An holistic approach to addressing domestic abuse

An holistic approach to addressing domestic abuse

This year the Spurgeons’ Norwich Connect was shortlisted for the 2020 Children and Young People Now Awards in the Early Intervention category for its work providing assistance for individuals, couples and families affected by domestic abuse. Ahead of the virtual awards ceremony in 2021 we speak to John Lee who has lead the project since its launch in 2018 to hear more about the service. 

How does Norwich Connect make a difference?

Connect was developed by SafeLives to meet the identified gaps in domestic abuse services across the UK, through direct research with survivors and specialist services. This has allowed survivors to have their voices heard and helped develop a service which has service users’ experiences at the heart of everything we do.

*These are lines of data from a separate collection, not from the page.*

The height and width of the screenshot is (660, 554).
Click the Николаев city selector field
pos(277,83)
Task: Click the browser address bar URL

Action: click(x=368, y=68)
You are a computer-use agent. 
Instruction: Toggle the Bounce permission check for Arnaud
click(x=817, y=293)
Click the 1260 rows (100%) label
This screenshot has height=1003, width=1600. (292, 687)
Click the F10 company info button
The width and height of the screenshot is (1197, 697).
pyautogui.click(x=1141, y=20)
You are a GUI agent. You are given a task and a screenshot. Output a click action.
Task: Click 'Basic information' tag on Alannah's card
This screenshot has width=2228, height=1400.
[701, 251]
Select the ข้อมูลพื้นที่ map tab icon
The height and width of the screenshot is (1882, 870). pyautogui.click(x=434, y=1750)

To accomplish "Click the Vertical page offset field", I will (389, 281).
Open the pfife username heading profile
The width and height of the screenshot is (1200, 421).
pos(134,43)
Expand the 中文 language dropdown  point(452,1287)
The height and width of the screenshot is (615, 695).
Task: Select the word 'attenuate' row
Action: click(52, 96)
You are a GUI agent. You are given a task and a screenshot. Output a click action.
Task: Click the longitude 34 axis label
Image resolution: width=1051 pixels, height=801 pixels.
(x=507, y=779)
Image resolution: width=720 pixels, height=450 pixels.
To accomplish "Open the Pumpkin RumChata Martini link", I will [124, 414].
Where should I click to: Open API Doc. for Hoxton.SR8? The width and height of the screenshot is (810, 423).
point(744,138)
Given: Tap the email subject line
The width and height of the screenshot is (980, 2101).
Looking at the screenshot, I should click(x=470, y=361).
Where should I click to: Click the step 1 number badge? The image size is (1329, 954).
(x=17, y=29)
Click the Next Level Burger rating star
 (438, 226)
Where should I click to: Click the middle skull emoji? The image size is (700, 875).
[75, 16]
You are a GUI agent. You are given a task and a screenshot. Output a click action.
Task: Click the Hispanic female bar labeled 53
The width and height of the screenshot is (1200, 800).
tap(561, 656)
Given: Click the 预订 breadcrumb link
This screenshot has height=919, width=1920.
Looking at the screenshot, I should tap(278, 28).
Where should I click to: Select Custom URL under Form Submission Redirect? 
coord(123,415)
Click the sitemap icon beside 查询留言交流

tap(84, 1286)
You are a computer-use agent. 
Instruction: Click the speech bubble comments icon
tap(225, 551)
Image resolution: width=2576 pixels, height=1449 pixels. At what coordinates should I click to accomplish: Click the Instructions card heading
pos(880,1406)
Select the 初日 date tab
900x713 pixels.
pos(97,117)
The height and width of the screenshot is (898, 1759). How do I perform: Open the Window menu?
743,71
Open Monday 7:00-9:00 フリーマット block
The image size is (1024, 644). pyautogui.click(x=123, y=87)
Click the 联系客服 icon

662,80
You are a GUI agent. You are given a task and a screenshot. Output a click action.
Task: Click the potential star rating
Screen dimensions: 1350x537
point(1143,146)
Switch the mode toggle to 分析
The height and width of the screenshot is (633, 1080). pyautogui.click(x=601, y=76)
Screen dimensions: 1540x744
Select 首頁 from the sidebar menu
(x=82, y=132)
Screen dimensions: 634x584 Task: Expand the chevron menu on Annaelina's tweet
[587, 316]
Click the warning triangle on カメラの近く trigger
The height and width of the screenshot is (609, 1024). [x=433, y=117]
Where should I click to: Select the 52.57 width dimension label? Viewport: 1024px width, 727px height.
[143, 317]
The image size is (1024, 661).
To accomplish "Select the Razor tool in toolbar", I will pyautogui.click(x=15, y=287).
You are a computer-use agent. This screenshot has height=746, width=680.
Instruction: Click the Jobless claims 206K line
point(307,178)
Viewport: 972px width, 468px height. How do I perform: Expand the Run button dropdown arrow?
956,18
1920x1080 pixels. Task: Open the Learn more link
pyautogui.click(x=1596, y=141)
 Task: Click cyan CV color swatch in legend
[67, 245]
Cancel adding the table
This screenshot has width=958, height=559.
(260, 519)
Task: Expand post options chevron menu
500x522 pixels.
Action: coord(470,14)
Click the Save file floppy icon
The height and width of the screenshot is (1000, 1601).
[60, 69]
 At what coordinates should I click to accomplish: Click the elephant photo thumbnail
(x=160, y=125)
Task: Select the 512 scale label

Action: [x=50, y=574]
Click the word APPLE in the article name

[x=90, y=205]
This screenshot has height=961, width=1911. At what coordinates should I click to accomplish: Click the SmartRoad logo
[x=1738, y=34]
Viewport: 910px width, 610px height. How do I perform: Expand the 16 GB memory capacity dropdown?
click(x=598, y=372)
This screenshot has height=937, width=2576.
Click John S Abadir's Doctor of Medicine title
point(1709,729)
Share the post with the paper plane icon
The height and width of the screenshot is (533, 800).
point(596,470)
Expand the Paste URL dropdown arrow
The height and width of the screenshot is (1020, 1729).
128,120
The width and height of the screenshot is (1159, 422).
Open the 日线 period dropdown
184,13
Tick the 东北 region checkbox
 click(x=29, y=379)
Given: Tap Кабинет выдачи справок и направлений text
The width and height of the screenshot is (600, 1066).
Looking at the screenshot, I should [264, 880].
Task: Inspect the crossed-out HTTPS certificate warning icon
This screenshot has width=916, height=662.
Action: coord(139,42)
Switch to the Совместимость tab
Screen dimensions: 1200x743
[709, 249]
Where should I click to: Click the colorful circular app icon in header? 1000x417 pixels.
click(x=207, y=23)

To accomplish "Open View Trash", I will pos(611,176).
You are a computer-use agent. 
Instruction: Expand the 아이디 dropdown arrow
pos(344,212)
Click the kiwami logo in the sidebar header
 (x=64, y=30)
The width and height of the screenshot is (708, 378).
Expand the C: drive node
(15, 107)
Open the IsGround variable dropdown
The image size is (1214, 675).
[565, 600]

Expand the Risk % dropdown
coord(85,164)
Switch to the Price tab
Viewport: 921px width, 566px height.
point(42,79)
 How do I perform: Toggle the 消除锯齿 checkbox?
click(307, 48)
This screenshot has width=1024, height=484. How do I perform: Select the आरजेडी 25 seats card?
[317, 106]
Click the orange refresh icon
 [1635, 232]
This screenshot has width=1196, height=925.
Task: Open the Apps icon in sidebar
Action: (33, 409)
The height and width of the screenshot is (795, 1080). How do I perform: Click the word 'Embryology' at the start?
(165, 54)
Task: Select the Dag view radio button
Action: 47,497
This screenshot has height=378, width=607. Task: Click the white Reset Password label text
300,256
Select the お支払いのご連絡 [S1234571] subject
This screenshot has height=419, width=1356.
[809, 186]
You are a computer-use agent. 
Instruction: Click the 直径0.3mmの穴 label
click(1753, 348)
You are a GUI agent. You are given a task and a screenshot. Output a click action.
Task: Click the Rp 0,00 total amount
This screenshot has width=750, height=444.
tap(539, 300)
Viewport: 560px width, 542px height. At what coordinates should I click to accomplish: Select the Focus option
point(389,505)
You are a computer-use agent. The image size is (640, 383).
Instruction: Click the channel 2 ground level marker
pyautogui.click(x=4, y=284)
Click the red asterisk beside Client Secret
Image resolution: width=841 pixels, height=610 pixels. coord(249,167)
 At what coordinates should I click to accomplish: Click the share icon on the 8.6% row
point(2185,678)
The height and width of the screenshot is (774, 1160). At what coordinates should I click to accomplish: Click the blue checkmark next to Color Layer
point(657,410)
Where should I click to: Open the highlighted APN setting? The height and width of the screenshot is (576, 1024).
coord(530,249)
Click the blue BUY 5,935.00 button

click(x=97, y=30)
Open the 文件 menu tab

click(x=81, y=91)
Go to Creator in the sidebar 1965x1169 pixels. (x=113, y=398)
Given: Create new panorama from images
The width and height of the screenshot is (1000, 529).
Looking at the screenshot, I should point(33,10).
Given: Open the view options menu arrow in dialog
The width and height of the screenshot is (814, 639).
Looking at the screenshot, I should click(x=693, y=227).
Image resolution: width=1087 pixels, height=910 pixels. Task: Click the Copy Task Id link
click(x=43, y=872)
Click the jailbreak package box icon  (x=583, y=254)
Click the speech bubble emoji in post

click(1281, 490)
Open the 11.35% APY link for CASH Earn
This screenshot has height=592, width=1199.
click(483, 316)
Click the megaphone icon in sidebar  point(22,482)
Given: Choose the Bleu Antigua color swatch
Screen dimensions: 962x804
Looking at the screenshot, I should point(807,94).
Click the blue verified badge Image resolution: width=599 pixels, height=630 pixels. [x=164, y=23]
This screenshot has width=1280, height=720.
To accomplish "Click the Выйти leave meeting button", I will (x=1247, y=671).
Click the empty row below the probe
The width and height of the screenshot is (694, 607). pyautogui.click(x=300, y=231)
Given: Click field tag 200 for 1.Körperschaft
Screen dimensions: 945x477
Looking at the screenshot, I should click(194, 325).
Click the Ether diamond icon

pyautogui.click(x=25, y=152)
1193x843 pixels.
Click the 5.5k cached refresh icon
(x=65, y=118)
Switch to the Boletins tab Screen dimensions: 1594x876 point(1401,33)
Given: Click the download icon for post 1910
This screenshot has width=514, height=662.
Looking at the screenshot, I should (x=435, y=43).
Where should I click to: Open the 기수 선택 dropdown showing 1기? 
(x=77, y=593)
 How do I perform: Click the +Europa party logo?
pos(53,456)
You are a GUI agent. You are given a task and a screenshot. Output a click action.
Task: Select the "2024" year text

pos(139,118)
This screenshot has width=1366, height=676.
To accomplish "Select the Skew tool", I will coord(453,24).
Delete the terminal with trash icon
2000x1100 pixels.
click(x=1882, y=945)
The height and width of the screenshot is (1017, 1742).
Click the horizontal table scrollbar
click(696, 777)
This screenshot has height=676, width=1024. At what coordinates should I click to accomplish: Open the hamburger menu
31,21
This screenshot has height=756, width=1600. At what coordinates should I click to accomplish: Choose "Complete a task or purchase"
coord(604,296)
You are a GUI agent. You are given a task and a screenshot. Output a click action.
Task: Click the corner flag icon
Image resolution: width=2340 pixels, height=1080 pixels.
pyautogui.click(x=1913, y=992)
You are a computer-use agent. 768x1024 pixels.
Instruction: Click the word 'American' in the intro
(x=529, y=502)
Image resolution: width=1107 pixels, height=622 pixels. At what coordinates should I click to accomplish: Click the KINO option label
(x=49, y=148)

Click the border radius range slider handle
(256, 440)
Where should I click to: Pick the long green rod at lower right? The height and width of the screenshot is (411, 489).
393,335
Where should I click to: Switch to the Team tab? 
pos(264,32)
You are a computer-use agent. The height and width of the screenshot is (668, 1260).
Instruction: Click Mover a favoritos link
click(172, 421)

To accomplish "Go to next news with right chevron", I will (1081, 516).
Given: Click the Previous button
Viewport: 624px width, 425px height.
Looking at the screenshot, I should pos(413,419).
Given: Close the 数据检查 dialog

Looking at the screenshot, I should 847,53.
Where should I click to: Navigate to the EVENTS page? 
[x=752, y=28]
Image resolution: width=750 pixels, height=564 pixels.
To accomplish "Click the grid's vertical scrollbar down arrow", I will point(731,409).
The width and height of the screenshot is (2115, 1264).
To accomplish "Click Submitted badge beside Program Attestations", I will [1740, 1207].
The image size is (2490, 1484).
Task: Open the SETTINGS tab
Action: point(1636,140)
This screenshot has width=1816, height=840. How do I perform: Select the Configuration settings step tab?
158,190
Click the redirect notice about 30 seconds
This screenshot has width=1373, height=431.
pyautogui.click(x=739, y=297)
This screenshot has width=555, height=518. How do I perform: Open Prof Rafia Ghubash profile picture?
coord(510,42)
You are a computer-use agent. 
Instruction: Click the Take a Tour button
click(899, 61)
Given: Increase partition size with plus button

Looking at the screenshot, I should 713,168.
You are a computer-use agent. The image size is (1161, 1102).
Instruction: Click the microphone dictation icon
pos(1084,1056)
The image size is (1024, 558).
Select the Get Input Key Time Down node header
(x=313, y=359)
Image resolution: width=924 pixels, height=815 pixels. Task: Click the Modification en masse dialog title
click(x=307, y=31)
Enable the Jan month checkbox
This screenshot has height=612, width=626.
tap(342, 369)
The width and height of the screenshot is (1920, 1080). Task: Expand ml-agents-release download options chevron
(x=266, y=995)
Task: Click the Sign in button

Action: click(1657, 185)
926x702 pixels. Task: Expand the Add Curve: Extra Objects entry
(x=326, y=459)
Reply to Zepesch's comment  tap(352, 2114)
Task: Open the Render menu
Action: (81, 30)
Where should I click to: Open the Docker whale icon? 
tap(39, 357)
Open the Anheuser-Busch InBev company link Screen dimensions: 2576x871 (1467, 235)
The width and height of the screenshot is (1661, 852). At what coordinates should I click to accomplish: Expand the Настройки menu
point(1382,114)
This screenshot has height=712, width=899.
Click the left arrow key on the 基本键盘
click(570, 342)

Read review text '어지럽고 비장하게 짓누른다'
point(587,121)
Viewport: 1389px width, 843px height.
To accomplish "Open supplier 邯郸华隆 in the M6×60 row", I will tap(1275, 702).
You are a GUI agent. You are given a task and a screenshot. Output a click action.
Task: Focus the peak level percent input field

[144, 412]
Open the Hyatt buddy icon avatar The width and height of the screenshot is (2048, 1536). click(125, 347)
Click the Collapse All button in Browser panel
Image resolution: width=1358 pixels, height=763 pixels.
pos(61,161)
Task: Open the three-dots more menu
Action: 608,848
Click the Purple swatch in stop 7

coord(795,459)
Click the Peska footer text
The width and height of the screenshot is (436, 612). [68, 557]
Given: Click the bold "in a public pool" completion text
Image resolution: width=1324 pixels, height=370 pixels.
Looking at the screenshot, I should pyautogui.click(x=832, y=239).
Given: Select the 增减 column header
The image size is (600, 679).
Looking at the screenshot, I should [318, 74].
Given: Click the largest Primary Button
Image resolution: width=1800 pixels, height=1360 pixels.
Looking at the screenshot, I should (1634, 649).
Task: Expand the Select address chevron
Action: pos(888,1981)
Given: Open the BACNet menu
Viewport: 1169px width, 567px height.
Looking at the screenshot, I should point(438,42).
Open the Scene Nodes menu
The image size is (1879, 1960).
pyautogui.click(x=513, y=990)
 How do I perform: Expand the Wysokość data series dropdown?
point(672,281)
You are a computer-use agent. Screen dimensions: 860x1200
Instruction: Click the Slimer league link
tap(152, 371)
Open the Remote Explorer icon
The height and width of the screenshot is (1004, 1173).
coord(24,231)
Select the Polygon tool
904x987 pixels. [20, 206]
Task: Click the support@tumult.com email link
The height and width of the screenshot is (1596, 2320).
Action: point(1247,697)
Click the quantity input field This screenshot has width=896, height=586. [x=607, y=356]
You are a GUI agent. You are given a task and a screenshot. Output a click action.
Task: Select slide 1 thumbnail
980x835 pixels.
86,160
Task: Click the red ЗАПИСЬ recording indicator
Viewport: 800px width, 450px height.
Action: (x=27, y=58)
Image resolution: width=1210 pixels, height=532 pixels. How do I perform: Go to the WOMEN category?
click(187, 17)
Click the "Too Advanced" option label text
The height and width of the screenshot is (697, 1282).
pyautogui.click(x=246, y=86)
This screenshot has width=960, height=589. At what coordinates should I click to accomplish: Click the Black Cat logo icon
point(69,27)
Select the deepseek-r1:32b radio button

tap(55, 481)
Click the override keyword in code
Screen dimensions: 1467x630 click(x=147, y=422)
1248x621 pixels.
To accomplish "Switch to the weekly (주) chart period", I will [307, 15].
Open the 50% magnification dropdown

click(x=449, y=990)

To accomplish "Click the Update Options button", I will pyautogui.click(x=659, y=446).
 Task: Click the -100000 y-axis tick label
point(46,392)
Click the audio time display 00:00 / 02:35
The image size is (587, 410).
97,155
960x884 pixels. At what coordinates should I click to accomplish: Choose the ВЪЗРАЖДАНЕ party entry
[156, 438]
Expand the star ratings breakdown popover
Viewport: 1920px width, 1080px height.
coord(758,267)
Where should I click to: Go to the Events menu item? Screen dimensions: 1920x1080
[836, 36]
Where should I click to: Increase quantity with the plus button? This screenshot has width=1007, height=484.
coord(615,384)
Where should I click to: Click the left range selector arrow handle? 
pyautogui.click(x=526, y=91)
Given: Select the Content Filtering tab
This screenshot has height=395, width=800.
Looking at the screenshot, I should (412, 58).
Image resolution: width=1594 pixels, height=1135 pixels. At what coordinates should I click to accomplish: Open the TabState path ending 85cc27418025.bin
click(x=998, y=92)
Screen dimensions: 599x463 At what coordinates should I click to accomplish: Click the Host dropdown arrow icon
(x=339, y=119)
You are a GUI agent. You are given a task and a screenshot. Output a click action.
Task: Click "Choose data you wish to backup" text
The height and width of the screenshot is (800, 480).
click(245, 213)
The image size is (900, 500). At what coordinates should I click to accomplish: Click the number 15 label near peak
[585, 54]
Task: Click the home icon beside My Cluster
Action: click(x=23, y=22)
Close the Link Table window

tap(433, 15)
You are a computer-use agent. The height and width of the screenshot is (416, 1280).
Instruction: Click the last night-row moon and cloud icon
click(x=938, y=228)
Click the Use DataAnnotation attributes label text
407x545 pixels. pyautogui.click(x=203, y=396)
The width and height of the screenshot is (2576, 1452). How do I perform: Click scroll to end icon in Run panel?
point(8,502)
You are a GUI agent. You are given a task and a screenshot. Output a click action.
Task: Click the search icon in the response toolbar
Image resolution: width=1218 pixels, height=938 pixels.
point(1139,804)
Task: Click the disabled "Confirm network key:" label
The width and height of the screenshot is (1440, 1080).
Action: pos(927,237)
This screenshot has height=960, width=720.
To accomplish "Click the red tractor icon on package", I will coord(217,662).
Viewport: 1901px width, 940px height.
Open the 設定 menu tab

Our Idvas (Independent Domestic Violence Advisors) team supports victims around their safety. Their specialist knowledge and experience allows them to work with victims to create safety plans which build on their strengths and provide practical support to help them continue to stay safe.

We also want to help people to move forward with confidence, to live the life they want and to thrive. Our recovery groups help people to do that by offering courses such as the Freedom Programme or Pattern Changing, which allow victims and survivors to understand what domestic abuse is and how it impacts them and their family, helping to further develop confidence and resilience.

Other groups have more of a social focus, like Coffee, Craft, Connect which offers a relaxed, informal environment for people to be part of a community of individuals with similar experiences.

We train and support peer mentors to support fellow survivors.

One of the ground-breaking areas of Connect is Engage, our behavioural change programme for perpetrators. We believe that working directly with perpetrators will help stop the cycle of abuse by challenging and supporting them to change their abusive behaviour. We will work with perpetrators where the victim wishes to remain in the relationship and where it is safe to do so.

Norwich Connect supports children to help keep them safe to support them to develop their own confidence and resilience, working with the child to focus on such areas as safety planning, managing behaviour, feelings and personal development. We also support families around Adolescent to Parent Violence.

As part of our recovery work, we support the victim and children to rebuild their relationship after abuse, through programmes such as Grow Together and Side by Side.

Norwich Connect also trains 1,500 other professionals a year on issues of domestic abuse.

The pilot is being independently academically evaluated and the intention of Safelives and our funders is that its learning will help transform national policies and practice.

The seven programmes brought together by Norwich Connect are:

  • Complex Needs and Community Independent Domestic Violence Advisors (Idvas)
  • Children and young people 1:1 support
  • Grow Together / Side by Side
  • Adolescent to Parent Violence
  • Engage – behavioural change work with perpetrators
  • Recovery – online counselling, Freedom, Pattern Changing, Weekly drop-in, Peer mentors
  • Training of professionals

So John, what part of your job gives you the most satisfaction?

The team. They have worked incredibly hard in the first years of the pilot to learn and set up seven new interventions. We’ve asked the team to really dig deep in terms of their own learning and personal reflection while challenging their perceptions and ways of working as they came under considerable pressure to set up and deliver a very varied series of interventions.

All team members have embraced this and developed a strong culture of reflection, mutual support and multi-agency working while challenging other professionals to support clients to achieve the best possible outcomes.

And the most difficult bit?

Since we launched in November 2018 we have supported over 500 people which is twice the amount of people we anticipated. This is testament to the trust professionals and clients have placed in the service and also to the need for more domestic abuse support services.